National Security

Two years later, Snowden’s name on lawmakers’ lips

Edward Snowden’s name received plenty of airtime on C-SPAN in the month of May as both chambers took up reform to a government surveillance program he revealed in a trove of documents leaked to journalists in 2013. 

The former National Security Agency contractor was mentioned at least 39 times in May on the House and Senate floors. That is about a dozen more times than the second closest month back in July 2013, the month after his leaks were made public in reports from the Guardian and The Washington Post. 

{mosads}Those statistics are taken from the Sunlight Foundation’s Capitol Words project and a review of the Congressional Record. 

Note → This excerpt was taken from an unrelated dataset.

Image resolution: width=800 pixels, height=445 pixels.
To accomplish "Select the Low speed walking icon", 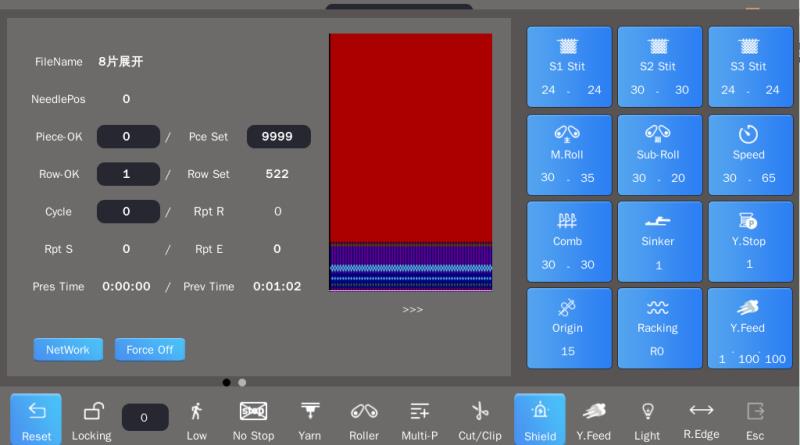I will click(197, 419).
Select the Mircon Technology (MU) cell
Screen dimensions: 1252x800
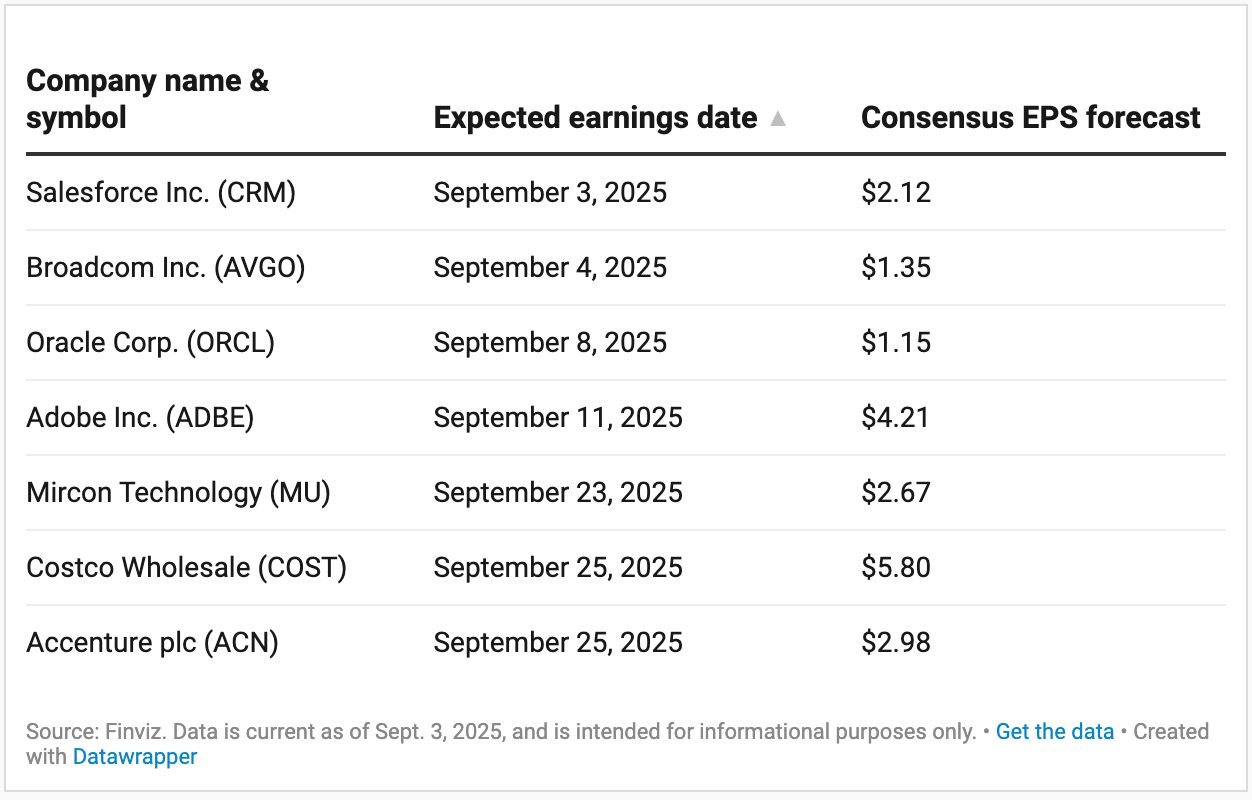coord(178,492)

Twenty of those May mentions came unsurprisingly from Sen. Rand Paul (R-Ky.), who launched into a more than 10 hour speech last month to rail against the NSA’s surveillance program that scoops up phone metadata from millions of Americans. 

“I think there can be a mixture of opinions on what Snowden did,” Paul said at one point during his speech. “I think we have to have secrecy and there has to be laws against revealing secrets, so I can’t say we should have everybody revealing secrets. At the same time, I think the law says that those who are reporting to Congress should tell the truth.”

Snowden has been celebrated as a hero by some privacy and civil liberties advocates but has also been derided as a traitor by some lawmakers opposed to reform. Even most lawmakers supportive of changes have not questioned the government’s espionage charges against him. 

Many of the mentions of Snowden are a passing reference to his revelations that spawned the current debate to reform the program. Others reference Snowden in news articles entered into the record. The Senate is currently debating a reform bill that passed the House last month. 

Senate Majority Leader Mitch McConnell (R-Ky.) has described the revelations brought on by “the unlawful actions of Edward Snowden.” Sen. Tom Cotton (R-Ark.) has described the surveillance program as being “unlawfully disclosed by Edward Snowden.”

Some of the harshest criticism on the Senate floor has come from Sen. Barbara Mikulski (D-Md.), who has at times mistakenly refered to him as “Eric Snowden.”

Mikulski represents the state that houses the NSA campus. She has accused Snowden of trying to “disgrace” the United States and said the revelations have led to the public vilifying NSA employees. 

“I have to believe that tonight the world is watching us and they are saying: There goes the United States Senate, and there they go home, ha, ha, ha,” she said, after the chamber failed to pass a procedural motion on the reform bill before taking a weeklong recess.

She added: “They have a program that someone tried to render helpless in terms of our ability to protect ourselves. Edward Snowden literally tried to disgrace the United States.”